My father, John Pick, who has died aged 83, was largely responsible for the creation and acceptance of arts management as an academic discipline in UK universities.
He was born in Retford, Nottinghamshire, the son of Ben, a gardener, and Edith (nee Morley), a primary school teacher. He attended King Edward VI grammar school in Retford and then went to Leeds University, where he studied philosophy, politics and economics, graduating in 1959. There he met Ann Johnson, a fellow student, and they married in 1960.
John went from Leeds to do on-the-job teacher training at King James’s grammar school in Almondbury, Yorkshire, and then went on to run the drama department at Nottingham College of Education, eventually becoming head of drama at St Peter’s College in Birmingham.
In 1973 he moved from Birmingham to run the residential adult education centre at Dillington House, near Ilminster, Somerset.

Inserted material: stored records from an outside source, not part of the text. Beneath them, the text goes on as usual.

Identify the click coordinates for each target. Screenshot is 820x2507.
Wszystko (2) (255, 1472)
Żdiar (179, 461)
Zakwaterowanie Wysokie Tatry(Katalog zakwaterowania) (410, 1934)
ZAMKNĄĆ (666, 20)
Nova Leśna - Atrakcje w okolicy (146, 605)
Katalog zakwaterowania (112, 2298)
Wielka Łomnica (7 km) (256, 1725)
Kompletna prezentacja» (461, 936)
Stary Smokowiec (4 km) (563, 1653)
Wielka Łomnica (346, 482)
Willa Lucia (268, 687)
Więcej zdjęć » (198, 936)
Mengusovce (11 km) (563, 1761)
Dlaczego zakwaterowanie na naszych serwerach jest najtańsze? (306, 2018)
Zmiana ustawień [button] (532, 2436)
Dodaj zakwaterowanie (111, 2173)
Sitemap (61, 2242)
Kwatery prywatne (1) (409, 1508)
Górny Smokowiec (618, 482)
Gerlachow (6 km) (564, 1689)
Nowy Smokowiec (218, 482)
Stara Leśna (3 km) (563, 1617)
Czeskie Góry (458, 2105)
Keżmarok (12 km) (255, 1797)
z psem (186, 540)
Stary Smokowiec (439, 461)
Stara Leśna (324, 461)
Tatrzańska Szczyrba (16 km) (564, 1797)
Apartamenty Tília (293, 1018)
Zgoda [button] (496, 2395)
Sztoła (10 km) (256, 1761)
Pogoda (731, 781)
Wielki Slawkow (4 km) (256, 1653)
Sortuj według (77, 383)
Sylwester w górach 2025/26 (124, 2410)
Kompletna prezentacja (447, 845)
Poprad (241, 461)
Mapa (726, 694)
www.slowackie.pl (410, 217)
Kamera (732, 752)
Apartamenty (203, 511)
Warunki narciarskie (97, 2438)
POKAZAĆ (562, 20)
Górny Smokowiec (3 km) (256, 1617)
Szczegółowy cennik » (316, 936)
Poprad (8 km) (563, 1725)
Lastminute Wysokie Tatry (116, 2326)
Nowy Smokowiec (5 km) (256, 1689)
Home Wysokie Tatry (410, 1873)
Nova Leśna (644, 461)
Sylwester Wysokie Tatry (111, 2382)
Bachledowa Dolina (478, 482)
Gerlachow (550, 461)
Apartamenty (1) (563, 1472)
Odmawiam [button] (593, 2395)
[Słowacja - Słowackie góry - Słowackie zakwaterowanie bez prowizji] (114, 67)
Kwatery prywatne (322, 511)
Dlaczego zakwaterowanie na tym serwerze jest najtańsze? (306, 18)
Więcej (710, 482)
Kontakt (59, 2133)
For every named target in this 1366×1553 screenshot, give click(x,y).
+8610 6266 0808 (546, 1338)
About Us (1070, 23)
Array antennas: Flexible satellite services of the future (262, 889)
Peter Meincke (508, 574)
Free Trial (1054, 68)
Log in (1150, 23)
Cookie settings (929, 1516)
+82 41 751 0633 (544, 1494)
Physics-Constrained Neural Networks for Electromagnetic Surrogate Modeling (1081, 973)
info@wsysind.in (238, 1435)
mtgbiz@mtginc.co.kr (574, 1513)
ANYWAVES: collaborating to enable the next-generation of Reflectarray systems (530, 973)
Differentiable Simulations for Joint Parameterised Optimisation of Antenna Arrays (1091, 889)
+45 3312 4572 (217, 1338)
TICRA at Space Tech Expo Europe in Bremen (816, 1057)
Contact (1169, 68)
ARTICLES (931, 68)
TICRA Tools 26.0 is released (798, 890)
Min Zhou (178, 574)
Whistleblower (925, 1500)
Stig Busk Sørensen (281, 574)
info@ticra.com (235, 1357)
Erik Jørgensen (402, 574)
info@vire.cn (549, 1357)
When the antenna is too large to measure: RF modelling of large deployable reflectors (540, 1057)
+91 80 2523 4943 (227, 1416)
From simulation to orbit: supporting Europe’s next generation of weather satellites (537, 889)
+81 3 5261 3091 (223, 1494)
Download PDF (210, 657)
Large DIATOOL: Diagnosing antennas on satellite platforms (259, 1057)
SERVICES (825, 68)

In 1976 he became the director of arts administration studies at City University in London, founding Europe’s first university department of arts policy and management. The project started with a single practice-based diploma, but he soon expanded this into a thriving programme of specialist master’s degrees in areas such as museum management. While at City he also held a post as a visiting professor in arts management at London South Bank University.
John’s book Arts Administration (1980), co-written with Malcolm Anderton, became a standard textbook on the subject. He wrote many other books, including The West End: Mismanagement and Snobbery (1983) and Managing the Arts: the British Experience (1986).
In 1986 he helped revive the Hackney Empire theatre in London, which had been threatened with demolition, was an actor with the Players’ theatre music hall in London during the 1980s and chair of the Bee & Bustle touring music hall, introducing the acts.
In retirement, in the early 90s, he was awarded the title of emeritus professor at City University and was in demand as a public speaker.
Ann died in 2011. He is survived by his children, Cath and me, and his grandchildren, Bonnie and Mackenzie.